You could also stuff finely chopped lamb into homemade falafel or mashed yucca balls before frying.
posted by ananci at 6:16 PM on January 3, 2016


We recently made lamb tacos with leftovers - won't use up a ton, but they were delicious!
posted by ldthomps at 6:46 PM on January 3, 2016


make some rice (with whatever diced vegetables you like mixed in,) finely cube the meat, and make "fried rice" with it. if you have some parsley and/or green onions, add them too.

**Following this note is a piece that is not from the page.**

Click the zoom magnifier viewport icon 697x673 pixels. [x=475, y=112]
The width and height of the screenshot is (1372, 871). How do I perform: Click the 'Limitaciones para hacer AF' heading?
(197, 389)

Put a fried or poached egg, yolk still runny, on top.
posted by fingersandtoes at 7:17 PM on January 3, 2016


Cut it into slices, marinate it with shawarma seasoning (recipe here, but cumin, coriander and garlic are main notes) and lemon juice, then roast it or fry it intil the edges are crispy. Eat it in a pita with salad and hoummous. So, so, so very good.
posted by Joe in Australia at 7:18 PM on January 3, 2016 [2 favorites]


I would get little ziplock bags and freeze individual dinner portions to just throw on top of rice or veggies when you don't have/want-to cook a full dinner. Don't know your home situation but leftovers like this are lifesavers when only the kid is eating that day, or when I go out for dinner and my husband stays home and I can just leave stuff next to the microwave "for later".
posted by CrazyLemonade at 8:35 PM on January 3, 2016


Paprikash
posted by the man of twists and turns at 9:06 PM on January 3, 2016


I once used Molly Stevens' recipe for fresh Pappardelle with Leftover Lamb and Olives, and it was excellent.
posted by sapere aude at 9:10 PM on January 3, 2016


Yes to shawarma, make or buy some tzatziki sauce, wrap it in pita or naan or tortillas, with thin-sliced onion and cucumber, tomato slivers, and some feta. Rice with lemon and sumac on the side.

You can also chop and serve (or chop and freeze in portions, as suggested above) for putting over baked potatoes or pasta.

If all else fails, barbecue sauce.
posted by Lyn Never at 9:40 PM on January 3, 2016


Moussaka.
posted by benzenedream at 11:32 PM on January 3, 2016


My mother would make a casserole. Fry some chopped bacon and onions, add lamb gravy and some tomato paste, mix, and add diced lamb. Heat and serve.
posted by islandeady at 1:28 AM on January 4, 2016


Pie! Definitely pie. I'd go with red wine, mushrooms, herbes de provence. Leftover lamb tends to get kind of gamy when reheated, so something well spiced for sure.
posted by kleinsteradikaleminderheit at 1:35 AM on January 4, 2016


Chop it up, cook a batch of potatoes and carrots, chop those up, then make fried wontons. We've done this before with leftover pot roast, and it's the best wonton filling ever. Hoisin sauce for dipping.
posted by jbickers at 4:22 AM on January 4, 2016


I've saved your question because the answers are so delicious!
In Scandinavia, we make a dish called pyt-i-panna or biksemad. Basically, you make equally sized dices of lamb, potato and onion. The potato can be raw or lightly boiled.
Now you have to gently sauté or fry the three elements separately, first the onions, then the potatoes and lastly the lamb. I use butter for the onions and potatoes and oil for the meat-cubes because I want a higher temperature and some browning. Some like the onions to be brown as well, I don't. During the holidays, I had duck-fat, and used that for the potatoes.
At last you gather the elements and season generously with salt, pepper and Worcester Sauce.

It is traditionally served with an egg, sunny side up, pickled beats, more Worcester Sauce and ketchup. And is one of my favorite dishes.